A few years back I had a lot of them to do. I got some cheap 2x2s, laid the first two (or use three - one at each end of the trim and the third in the middle - if working with longer lengths of trim or mdf) down parallel to each other, placed the trim across them, leaving gaps where spacing blocks would go. Then the second 2x2s had a spacing block at each end and in the middle to keep them separated from the already stacked and painted trim. Just kept building them higher as I did the trim. It was fairly easy to do, accommodated lots of product, and was relatively cheap. Of course it wasn’t a portable solution, just done to accommodate the one really big project.


----------



## lilpaintchic

2x4, 1 1/2" PVC, scrap pieces of plywood.

Screw through PVC cut to about 3-4 ft to the 2x4 st 12 in intervals. Make 2 2x4s that are identical. Make em as tall as is reasonable. We used 6-7 ft. Screw to the outside of the 2x4 with 2 1/2 in wood screws.
Attach scrap plywood about 3ft x 1 ft (ish) to the bottom of each 2x4.
Use another scrap 2x or piece of plywood(that's what we used) as long as is reasonable (we used a piece about 6ft long) as a brace between your 2x4s and attach it to them. Done. We threw a 54itload of 12's ans 16's on em. Worked beautifully. Built 2 separate racks for about 50 bucks or so. Just unscrew em and you're good to go.

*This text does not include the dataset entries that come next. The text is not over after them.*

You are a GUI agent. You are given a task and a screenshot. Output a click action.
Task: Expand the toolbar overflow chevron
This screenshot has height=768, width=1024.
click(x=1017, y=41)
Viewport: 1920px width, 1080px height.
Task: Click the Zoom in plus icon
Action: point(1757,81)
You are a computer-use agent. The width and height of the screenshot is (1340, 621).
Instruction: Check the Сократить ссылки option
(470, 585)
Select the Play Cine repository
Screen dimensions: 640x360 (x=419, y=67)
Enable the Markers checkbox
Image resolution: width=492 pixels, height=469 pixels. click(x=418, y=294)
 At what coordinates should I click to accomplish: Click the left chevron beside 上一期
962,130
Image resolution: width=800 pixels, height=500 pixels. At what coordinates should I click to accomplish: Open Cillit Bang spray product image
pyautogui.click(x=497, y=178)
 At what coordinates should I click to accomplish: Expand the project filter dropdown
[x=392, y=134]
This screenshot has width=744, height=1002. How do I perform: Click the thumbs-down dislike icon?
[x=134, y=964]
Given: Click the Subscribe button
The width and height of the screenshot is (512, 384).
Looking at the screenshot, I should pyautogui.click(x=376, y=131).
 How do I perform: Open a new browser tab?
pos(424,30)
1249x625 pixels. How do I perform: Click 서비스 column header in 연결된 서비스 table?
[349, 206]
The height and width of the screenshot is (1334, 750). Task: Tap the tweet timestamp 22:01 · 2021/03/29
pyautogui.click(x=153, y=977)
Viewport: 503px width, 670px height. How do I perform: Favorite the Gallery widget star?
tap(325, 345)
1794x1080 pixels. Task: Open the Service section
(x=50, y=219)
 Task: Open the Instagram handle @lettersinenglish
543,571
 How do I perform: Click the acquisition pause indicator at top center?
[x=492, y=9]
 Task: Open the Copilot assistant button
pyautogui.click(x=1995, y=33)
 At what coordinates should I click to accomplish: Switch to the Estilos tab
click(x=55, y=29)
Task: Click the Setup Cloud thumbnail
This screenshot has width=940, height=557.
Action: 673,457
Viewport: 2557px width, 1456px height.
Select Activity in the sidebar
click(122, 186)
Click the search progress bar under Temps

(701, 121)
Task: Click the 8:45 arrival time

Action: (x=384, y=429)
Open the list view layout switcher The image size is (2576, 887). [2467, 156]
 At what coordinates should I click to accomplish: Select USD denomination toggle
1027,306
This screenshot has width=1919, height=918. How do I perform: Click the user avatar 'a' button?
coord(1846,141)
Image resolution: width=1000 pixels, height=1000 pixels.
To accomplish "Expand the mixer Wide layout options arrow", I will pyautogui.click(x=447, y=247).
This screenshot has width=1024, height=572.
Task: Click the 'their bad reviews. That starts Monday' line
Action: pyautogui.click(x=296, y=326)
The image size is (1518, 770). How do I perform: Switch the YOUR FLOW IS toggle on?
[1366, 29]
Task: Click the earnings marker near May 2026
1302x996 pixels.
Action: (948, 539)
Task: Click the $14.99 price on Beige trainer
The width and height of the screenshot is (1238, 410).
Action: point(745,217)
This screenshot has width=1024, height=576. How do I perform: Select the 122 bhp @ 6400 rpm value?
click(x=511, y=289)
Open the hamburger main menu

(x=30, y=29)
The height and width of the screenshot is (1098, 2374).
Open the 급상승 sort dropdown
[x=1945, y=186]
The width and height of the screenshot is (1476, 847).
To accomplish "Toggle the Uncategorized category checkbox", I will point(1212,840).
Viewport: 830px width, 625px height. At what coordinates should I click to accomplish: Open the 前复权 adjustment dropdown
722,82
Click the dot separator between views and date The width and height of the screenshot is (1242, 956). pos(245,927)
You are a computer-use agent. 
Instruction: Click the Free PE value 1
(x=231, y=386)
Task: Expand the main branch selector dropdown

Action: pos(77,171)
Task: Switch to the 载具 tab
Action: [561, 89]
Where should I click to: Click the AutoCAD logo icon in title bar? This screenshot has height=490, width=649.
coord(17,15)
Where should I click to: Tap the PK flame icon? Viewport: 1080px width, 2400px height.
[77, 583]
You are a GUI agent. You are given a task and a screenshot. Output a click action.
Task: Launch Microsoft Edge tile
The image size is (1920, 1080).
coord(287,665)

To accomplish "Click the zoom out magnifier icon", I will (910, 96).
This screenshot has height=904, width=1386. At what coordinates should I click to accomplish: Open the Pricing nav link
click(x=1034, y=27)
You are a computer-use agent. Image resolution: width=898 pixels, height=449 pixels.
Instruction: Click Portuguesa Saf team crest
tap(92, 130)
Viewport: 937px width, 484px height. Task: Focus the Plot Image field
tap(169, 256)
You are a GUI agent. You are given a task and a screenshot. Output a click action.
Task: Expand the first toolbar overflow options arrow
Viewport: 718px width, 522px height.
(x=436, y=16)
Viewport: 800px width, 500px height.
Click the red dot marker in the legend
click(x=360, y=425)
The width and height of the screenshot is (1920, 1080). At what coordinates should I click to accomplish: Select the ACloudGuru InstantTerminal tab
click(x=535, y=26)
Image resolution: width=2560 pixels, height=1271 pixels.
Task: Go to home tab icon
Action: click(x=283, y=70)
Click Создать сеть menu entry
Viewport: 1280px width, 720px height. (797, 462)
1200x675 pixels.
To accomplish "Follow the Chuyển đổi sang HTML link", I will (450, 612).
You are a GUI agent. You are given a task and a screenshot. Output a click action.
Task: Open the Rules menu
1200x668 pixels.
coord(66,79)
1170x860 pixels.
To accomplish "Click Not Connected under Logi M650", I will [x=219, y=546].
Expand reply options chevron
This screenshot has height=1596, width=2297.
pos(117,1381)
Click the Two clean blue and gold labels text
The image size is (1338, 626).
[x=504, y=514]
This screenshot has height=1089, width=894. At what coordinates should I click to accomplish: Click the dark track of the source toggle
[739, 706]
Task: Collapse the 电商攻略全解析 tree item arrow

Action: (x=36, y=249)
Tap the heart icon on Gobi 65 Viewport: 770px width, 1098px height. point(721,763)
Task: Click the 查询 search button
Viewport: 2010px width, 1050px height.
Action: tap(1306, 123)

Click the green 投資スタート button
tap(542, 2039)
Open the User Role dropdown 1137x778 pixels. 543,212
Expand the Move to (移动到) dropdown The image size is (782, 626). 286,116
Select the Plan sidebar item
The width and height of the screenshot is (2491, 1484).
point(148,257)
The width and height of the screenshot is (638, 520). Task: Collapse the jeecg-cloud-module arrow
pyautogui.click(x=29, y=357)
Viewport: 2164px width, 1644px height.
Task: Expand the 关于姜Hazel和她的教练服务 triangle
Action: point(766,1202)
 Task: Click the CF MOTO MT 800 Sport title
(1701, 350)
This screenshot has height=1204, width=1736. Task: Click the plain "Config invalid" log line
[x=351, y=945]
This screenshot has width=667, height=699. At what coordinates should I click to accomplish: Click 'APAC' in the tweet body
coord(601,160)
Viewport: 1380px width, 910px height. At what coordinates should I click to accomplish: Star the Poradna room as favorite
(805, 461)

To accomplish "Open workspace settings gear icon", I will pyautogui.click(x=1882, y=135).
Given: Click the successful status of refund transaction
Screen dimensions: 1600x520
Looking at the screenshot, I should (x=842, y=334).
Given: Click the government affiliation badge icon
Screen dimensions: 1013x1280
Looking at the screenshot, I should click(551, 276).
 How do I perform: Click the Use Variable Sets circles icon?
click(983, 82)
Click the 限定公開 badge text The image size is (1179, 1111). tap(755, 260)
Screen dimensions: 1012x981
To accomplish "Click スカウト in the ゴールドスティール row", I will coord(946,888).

Sent from my SM-G930V using Tapatalk


----------



## jennifertemple

Here is what I did when boards were dry to the touch, u cut strips of Polyester sheeting, quick, cheap & simple!


View attachment 102095


----------



## futtyos

*My version*

I was working in a small condo. The GC was doing all kinds of stuff, so I was limited on space and location. I designed my rack to go against a wall and have only one side available to stack baseboard on, but this could work for both sides if longer wooden dowels were installed that stick out in both directions. 

I believe the wooden dowels are 3/8" oak.

The upright 2x4s unscrew from the wooden bases, which also can be unscrewed if need be.

























As you can see, I built my own saw horses so I could paint the baseboards at a height that was most comfortable for me. The store-bought lower saw horses really were hard on my back. What I liked about this setup is that once you got the baseboards onto the racks, doing a 2nd coat only meant carefully picking up a baseboard, walk backwards a few steps, set down on saw horses, paint, then pick up and put back on the rack.

The GC has since taken on painting the baseboards himself, so I repurposed the stands to provide shade for scraping metal railings on the balcony:











futtyos


----------



## Wildbill7145

2X4, a big bag of 4" or 5" deck screws driven in about an inch at a slight angle about 2" apart along the length of the board. Place boards aligned about 8' apart depending on the length of your stock. Each painted board is rested with the back against the screws. I've just found laying them flat takes up too much floor space.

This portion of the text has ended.